How ever, speculatively, a further increase in G2 M phase arrest might be predicted due to the slow release pro file of emulsomes. Conclusions Introducing a new nanocarrier system for curcumin, the present study illustrates the particular characteristics of CurcuEmulsomes Inhibitors,Modulators,Libraries and investigates Inhibitors,Modulators,Libraries the delivery of curcu min into the cell in vitro, where HepG2 cell line is used as a model. In summary it may be concluded that i cur cumin can be incorporated into the emulsomes, ii the incorporation enhances the poor water solubility of this bioactive polyphenol, iii upon incorporation, biological activity as well as fluorescence integrity of curcumin is preserved, iv delivered within a solid lipid core, curcu min is gradually released into the cell, thereby resulting in prolonged cytotoxicity and cell cycle arrest on HepG2, v due to its prolonged activity, the incorporated curcu min acts, on long terms, as efficient as free curcumin dissolved in organic solvent.

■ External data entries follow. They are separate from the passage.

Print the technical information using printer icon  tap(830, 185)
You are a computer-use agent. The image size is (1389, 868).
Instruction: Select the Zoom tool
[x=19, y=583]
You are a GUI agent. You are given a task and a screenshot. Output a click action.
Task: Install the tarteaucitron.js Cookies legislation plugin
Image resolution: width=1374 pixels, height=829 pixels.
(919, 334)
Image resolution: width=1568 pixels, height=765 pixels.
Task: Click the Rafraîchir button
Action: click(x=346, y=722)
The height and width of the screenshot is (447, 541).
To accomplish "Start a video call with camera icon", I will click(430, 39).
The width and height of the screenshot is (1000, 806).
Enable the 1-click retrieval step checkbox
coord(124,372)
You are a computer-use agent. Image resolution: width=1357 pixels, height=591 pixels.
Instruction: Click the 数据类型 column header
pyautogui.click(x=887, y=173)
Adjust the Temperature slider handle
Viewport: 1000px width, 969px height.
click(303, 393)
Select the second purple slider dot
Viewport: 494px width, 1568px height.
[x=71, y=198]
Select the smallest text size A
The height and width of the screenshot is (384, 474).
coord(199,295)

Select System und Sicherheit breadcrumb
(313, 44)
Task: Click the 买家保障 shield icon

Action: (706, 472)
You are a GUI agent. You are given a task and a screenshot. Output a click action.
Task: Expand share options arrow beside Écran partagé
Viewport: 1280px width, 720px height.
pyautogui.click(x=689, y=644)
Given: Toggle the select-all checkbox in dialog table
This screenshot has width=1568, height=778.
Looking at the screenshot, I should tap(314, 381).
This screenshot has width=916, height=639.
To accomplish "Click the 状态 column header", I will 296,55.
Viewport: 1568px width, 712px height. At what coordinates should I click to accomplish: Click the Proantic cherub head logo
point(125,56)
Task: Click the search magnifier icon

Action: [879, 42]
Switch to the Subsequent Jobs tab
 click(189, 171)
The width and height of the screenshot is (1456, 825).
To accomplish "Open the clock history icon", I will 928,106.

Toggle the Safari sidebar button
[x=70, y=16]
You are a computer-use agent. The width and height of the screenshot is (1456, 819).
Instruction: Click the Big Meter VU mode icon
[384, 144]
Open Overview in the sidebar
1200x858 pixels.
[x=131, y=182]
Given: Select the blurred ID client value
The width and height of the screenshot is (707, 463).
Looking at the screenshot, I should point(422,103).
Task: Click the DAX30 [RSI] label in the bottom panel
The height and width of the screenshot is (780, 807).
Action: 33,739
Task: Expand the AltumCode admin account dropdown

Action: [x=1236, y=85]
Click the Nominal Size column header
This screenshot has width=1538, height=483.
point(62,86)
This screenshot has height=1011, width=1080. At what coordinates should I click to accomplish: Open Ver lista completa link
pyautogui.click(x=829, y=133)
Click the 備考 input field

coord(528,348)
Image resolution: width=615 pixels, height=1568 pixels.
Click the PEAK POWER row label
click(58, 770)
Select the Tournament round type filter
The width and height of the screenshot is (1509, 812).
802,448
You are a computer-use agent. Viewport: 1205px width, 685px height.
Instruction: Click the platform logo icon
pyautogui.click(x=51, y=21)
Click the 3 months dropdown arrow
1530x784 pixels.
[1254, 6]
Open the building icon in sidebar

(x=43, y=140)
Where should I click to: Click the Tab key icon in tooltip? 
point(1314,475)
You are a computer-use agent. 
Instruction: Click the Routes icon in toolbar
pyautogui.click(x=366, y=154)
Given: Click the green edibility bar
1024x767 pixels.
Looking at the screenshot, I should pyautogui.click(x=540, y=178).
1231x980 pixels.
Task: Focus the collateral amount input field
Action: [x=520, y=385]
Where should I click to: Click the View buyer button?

Consequently, enabling cur cumin to reach its effective concentrations Inhibitors,Modulators,Libraries Inhibitors,Modulators,Libraries inside the cell, the presented approach may allow therapeutic ap plications of curcumin, and with future perspectives, provide an alternative platform for the delivery of hydro phobic bioactive agents whose medical use is otherwise limited. Methods Materials Curcumin, glyceryl tripalmitate, 1,2 dipalmitoyl rac glycero 3 phosphatidylcholine, glutaraldehyde solution, glycerol and Dulbeccos Phosphate Buffered Saline were purchased from Sigma Aldrich GmbH, Germany. Hexa decylamine, uranyl acetate dehydrate, methanol and chloroform were obtained from Fluka Chemika, Germany. Choles terol was purchased from Avanti Polar Lipids, US. Dimethyl sulfoxide was purchased from Riedel de Ha?n. 4. 6 Diamidino 2 phenylindole dihydrochloride was purchased from AppliChem GmbH, Germany. All chemicals were used as purchased without any further purification. Cell line HepG2 screening library was obtained from American Type Culture Collection.